Task directions.
Every entry must be output exactly as it was written.

Stored items:
------------------------------------
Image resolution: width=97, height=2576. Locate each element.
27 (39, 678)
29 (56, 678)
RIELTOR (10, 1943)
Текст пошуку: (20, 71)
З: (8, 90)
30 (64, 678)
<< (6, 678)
------------------------------------
Answer area.
Image resolution: width=97, height=2576. Locate each element.
27 (39, 678)
29 (56, 678)
RIELTOR (10, 1943)
Текст пошуку: (20, 71)
З: (8, 90)
30 (64, 678)
<< (6, 678)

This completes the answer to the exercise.